My friend and I proceeded to the massive pipes and bongs section in the back of the store, and I’m praising their awesome selection of pipes and parts. “Dude, you know that sweet ass blue skull bong I have? I got the bowl and all of that shit for it here, and…” Before I can speak another word, I’m approached by the chick who works there, who, as professionally as possible, says “I’m sorry, but you can’t use that word in here. We won’t be able to sell you any tobacco accessories, and I’m going to have to ask you to leave.”
Now, I know they’re not kidding, but I’m still going to have the ‘what the fuck?’ look on my face for quite some time. Although the head shop has like 2,000 pipes, bowls, and every other piece of paraphernalia you can imagine, having just one of these items on your person could get you a fine or even some minor time, unless maybe it’s still brand new. So, by that logic, they’re assuming a pretty serious risk by doing business, and the only way they could have gotten away with opening to start with is to strictly stick to the story that the items they sell are for tobacco use only. That phrase, actually, is one of the most definitive characteristics of a head shop; if you don’t see a sign that says that, you’re not in one. Crock of shit? Yes, totally, with the possible exception of the hookah shelf.

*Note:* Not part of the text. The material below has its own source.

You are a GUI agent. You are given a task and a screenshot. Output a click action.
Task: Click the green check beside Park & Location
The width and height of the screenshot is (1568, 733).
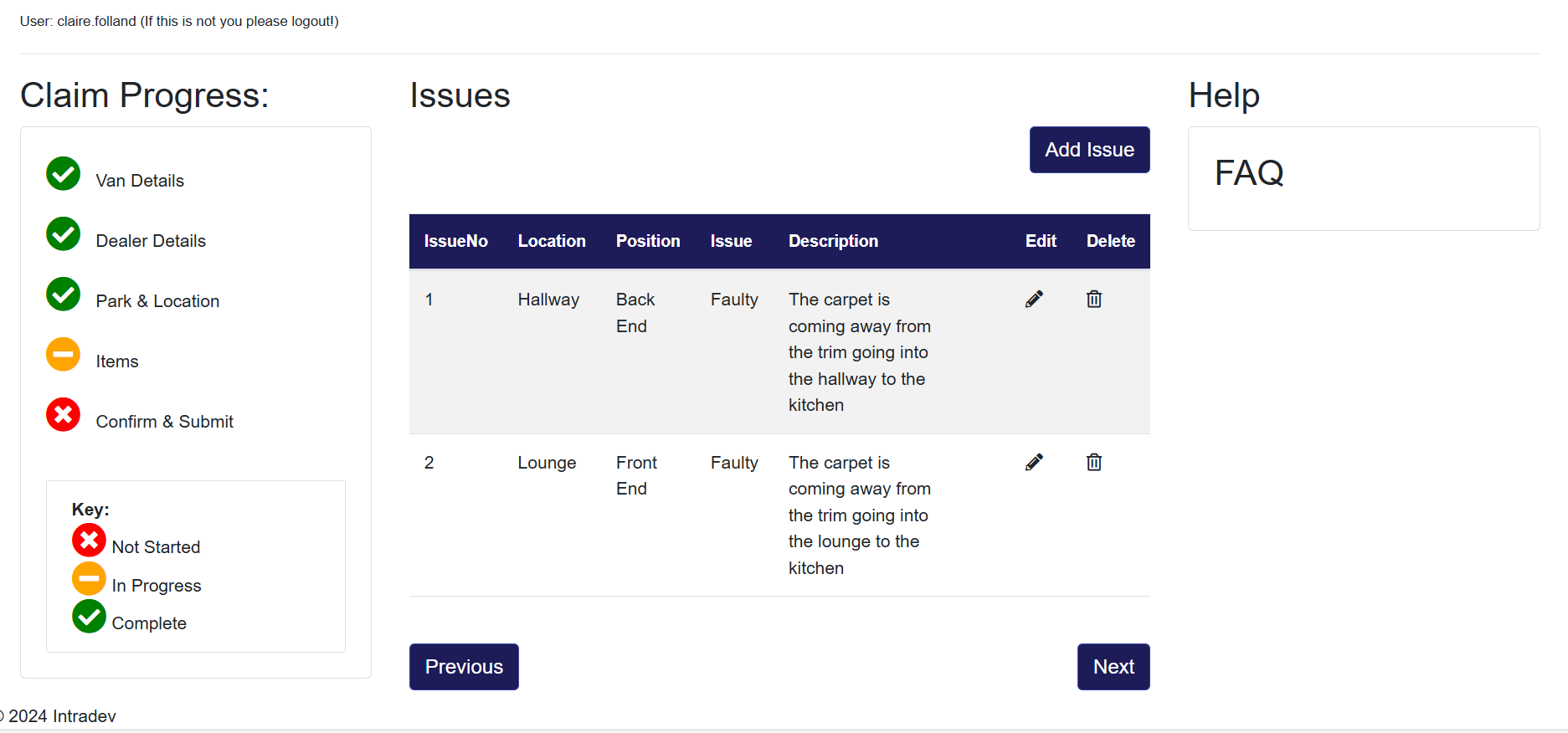[64, 295]
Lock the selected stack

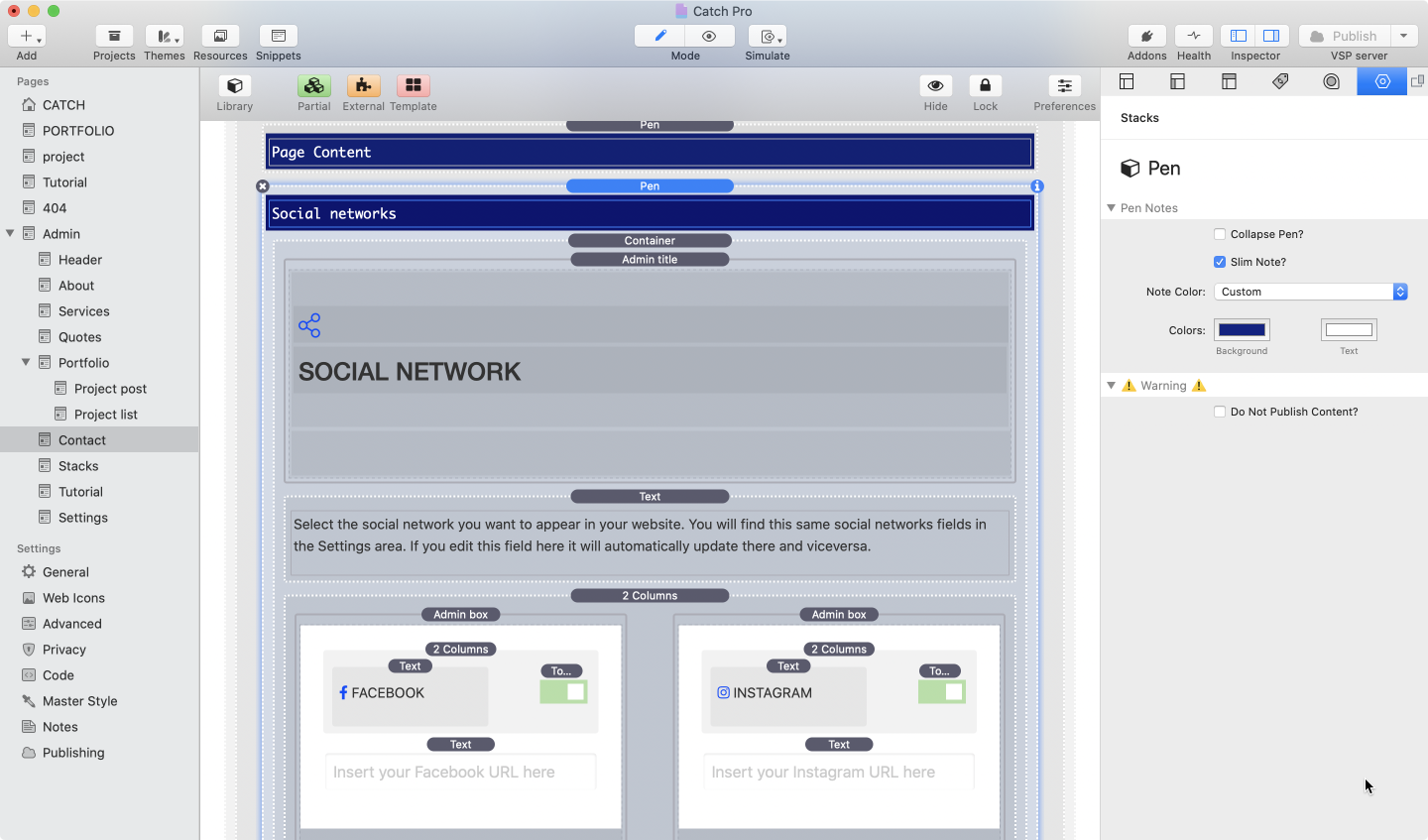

But, it’s all about definitions, and an undercover officer or excise official could always be lurking in the store. So, not only do they have to maintain the façade, but customers do, too. I mean, the dreadlocks, tie-dye, Birkenstocks, and patchouli aren’t indicative at all until you open your mouth, right? The word ‘bong’ almost always indicates marijuana use, where the softer, more technical term ‘water pipe’ does not. So, to do you and your headshop a favor, all you need to do is translate to accommodate them. For example, you greet the guy at the door, and you want to say:
“Dude, I came in and bought that new downstem for this fuckin’ bong I have, and as soon as I got that bitch fitted in, I got ripped as fuck of this killer Lemon Skunk I have. Right on!”
“Hello, sir, nice to see you again. On my last visit, I purchased an accessory for my water pipe. After successfully replacing the old part, I enjoyed some very tasty tobacco, and I thank you for assisting me with my water pipe which I use only to smoke tobacco.”